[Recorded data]
== == ==

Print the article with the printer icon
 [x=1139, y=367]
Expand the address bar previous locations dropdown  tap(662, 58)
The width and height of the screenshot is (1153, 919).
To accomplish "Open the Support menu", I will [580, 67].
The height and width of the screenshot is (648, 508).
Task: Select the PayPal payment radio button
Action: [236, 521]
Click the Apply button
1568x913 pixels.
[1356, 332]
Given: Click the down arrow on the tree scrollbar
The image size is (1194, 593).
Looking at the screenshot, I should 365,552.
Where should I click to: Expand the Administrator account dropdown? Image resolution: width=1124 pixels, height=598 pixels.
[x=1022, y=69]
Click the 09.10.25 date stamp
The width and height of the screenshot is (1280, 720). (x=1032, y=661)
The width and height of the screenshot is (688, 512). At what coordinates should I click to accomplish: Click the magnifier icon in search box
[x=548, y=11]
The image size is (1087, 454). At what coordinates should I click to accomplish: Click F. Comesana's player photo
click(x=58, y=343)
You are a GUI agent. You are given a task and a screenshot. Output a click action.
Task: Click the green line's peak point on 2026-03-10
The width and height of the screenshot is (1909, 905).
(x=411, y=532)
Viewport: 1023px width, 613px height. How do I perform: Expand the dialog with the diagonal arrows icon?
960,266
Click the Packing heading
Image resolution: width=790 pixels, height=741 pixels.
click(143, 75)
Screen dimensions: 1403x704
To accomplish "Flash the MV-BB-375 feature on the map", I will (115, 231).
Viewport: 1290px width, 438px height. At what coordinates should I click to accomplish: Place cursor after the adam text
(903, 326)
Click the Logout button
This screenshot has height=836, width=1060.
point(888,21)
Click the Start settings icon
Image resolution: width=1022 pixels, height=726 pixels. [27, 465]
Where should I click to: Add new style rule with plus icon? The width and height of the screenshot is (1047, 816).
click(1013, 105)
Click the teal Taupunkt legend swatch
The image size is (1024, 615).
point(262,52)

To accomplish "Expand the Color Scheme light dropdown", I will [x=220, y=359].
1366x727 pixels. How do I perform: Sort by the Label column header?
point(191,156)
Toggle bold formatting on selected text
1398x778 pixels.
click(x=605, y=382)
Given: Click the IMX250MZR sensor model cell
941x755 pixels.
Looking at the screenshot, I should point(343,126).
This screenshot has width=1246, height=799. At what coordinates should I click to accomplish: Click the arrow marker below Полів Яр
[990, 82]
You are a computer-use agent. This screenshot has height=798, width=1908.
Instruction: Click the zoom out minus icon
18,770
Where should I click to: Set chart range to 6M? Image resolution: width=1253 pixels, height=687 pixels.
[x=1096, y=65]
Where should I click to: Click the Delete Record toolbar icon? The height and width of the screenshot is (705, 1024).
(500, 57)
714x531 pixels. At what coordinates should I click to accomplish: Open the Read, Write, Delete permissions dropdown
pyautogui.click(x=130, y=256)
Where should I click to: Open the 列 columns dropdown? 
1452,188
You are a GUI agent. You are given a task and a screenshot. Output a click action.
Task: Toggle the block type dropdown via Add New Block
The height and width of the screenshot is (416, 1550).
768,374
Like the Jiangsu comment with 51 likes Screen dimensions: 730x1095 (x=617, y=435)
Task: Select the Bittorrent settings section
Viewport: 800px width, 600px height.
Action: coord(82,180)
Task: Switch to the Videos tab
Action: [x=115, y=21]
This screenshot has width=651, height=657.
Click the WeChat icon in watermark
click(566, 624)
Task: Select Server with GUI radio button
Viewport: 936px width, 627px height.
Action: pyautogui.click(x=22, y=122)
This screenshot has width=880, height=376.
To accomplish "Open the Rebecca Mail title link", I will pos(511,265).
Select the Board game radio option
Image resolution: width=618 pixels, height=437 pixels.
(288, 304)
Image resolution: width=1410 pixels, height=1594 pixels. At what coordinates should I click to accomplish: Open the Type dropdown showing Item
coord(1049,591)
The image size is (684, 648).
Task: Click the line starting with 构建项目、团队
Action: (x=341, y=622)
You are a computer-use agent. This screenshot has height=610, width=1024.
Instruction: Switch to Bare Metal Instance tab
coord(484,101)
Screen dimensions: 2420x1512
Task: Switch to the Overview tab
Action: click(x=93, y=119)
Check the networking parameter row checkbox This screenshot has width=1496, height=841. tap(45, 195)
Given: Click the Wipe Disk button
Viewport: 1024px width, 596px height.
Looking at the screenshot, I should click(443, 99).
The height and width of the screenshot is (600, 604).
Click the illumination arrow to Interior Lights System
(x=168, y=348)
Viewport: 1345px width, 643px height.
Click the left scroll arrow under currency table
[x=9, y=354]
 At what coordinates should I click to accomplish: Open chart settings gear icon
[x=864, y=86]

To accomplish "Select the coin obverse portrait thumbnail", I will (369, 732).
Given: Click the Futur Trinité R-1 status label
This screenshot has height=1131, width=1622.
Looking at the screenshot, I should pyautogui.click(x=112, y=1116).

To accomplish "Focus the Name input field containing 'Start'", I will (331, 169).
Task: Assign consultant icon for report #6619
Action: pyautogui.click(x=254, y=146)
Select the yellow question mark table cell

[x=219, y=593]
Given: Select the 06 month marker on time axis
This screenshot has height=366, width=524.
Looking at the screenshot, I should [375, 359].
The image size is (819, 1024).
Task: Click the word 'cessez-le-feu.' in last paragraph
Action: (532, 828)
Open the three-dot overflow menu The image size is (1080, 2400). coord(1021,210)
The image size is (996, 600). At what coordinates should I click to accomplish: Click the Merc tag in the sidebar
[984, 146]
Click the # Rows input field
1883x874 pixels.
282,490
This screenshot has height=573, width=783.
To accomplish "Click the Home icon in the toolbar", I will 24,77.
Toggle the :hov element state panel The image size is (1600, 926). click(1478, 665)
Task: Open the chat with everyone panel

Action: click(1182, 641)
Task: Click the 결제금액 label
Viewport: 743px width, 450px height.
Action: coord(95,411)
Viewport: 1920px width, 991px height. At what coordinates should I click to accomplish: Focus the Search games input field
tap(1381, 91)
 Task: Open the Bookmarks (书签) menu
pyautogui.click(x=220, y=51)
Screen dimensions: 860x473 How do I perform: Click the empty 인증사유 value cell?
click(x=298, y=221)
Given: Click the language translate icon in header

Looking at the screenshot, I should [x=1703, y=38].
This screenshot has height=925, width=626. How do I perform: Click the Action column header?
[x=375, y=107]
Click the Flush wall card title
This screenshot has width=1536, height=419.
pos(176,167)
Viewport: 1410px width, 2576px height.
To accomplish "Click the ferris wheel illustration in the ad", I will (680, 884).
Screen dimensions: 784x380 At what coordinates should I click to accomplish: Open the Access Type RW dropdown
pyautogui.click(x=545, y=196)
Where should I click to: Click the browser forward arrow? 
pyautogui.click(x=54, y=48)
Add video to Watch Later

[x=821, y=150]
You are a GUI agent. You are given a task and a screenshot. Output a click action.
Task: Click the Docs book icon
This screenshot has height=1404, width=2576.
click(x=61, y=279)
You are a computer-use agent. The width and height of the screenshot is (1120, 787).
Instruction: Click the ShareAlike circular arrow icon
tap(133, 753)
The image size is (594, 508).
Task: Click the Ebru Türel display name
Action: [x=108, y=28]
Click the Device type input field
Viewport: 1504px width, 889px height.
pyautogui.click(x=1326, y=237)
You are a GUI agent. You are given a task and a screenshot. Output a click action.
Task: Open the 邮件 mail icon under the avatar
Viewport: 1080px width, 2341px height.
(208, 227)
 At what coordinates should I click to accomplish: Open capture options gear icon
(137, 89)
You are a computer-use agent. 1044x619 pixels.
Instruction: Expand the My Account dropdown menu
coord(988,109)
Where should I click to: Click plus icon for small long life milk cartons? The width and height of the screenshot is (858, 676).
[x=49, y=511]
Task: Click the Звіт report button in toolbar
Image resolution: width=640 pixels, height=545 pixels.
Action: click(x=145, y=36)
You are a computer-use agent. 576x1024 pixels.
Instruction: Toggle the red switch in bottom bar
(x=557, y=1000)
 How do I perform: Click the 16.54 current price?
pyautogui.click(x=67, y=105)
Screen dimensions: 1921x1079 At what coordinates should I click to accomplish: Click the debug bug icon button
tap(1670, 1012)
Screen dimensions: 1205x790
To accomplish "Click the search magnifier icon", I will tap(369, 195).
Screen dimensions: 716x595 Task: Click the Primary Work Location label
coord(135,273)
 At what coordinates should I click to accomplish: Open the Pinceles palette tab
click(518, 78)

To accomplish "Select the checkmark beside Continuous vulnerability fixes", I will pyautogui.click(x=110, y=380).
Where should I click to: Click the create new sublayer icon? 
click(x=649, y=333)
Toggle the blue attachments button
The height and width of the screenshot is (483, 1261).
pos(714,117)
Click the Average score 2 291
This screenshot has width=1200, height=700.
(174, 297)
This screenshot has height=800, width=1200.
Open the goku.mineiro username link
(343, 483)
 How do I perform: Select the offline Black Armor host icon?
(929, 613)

== == ==

#### Problem to work on:
The answer should be a single number: how many lines in the entries contain "computer".

#### Exercise response:
5